浜辺で綱引きが始まるが、刑事が来てスマットを呼んだため、スマットが突然抜けたので三姉妹らは負けてしまう。間も無くして、三姉妹はそれぞれの夫の遺灰を湖に捨てるべくマジェットに協力してもらい船に乗る。スマットは、彼らに花向けるように花火を打ち上げ、自らは首を吊ってしまう。

 

船の上で三姉妹はマジェットを殺そうと画策、遺灰を流し、船の底の穴を開け、マジェットが沈んで行く姿で映画は終わる。船にはスマットが書いた100の文字があった。

 

なんとも言えないブラックコメディという一本ですが、芸術的な画面作りはさすがに素晴らしく、それを楽しむなら満足感に浸れる作品という映画でした。

 

「ZOO」

映像は本当に素晴らしいと思うのですが、なんとも言えないグロテスクな感性にはちょっとついていけなかった。監督はピーター・グリーナウェイ

 

動物園の前、二人の子供が嫌がる犬を引きずっている場面から映画は幕を開ける。そして片足のゴリラやシマウマの首が投げ入れられた虎の檻などのカットを細かく繋いでタイトルが流れる。ゴリラを撮影する職員のアップから、外で交通事故の急ブレーキの音、カットが変わり、車の事故のショット、車の中で運転していた一人の女性アルバが重症で片足を切断される。この車に動物園に勤務する動物学者オズワルドとオリヴァーの妻が乗っていて亡くなってしまう。二人は双子だった。

 

二人は悲しみの中、死んだ動物が腐敗していく過程を記録する実験にのめり込んでいく。さらにアルバに惹かれアルバもまた二人に惹かれていく。

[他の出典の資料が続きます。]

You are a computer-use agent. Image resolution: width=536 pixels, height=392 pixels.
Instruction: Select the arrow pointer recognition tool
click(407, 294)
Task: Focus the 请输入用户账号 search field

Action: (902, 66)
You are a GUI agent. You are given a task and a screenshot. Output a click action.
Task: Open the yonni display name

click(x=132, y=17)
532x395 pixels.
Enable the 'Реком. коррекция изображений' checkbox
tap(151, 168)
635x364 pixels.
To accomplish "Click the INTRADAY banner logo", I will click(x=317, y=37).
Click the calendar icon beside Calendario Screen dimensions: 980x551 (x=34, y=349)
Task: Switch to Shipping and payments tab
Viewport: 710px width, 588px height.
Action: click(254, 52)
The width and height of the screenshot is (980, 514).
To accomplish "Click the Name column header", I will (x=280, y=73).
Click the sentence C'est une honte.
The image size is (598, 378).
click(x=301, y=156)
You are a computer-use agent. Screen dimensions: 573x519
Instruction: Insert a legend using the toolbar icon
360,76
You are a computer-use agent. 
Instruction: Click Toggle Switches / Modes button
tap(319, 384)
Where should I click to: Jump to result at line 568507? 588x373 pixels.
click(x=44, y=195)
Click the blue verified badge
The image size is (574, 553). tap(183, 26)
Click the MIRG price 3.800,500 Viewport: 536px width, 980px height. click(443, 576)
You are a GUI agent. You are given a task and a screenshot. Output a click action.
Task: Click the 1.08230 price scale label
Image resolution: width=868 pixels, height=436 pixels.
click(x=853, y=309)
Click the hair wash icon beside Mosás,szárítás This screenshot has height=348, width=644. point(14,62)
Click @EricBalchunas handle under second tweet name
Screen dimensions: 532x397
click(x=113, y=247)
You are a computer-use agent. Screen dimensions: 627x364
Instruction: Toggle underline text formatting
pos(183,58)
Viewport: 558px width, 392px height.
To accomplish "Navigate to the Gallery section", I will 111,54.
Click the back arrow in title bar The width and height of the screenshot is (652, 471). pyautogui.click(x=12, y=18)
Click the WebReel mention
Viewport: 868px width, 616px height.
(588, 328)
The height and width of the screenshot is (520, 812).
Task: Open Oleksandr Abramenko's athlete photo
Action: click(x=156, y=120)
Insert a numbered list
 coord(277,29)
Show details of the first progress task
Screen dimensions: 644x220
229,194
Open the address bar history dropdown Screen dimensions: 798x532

外科医ヴァン・メイハランはアルバに興味を覚え、もう片方の足も切ろうと考える。アルバにはベータという娘がいた。大勢の子供を作りたかったが、結局出来なかった。やがてもう片方も切断したアルバは同じく両足のないファンと一緒に暮らすとオリヴァーらに告げるが、オリヴァーらはアルバの腐敗する姿を撮影したいと提案するもファンやベータに拒否される。

 

やがて、アルバはオリヴァーらの前でレコードを聞きながら息絶え、自身のエスカルゴの庭と遺産をオリヴァーらに残す。オリヴァーとオズワルドは、自らの腐敗していく姿を撮影するためにアルバの残してくれたエスカルゴの庭でカメラの前で自殺、カタツムリが彼らを覆っていって映画は終わる。

 

なんとも言えない映画で、娼婦ミロのエピソードなども本編に絡むのですがうまく感想に書けなかった。面白い映画だし、映像的には素晴らしいのですが、動物が腐敗する様が何度も挿入されるのはちょっと目を背けてしまいます。でも独特のオリジナリティあふれる映画でした。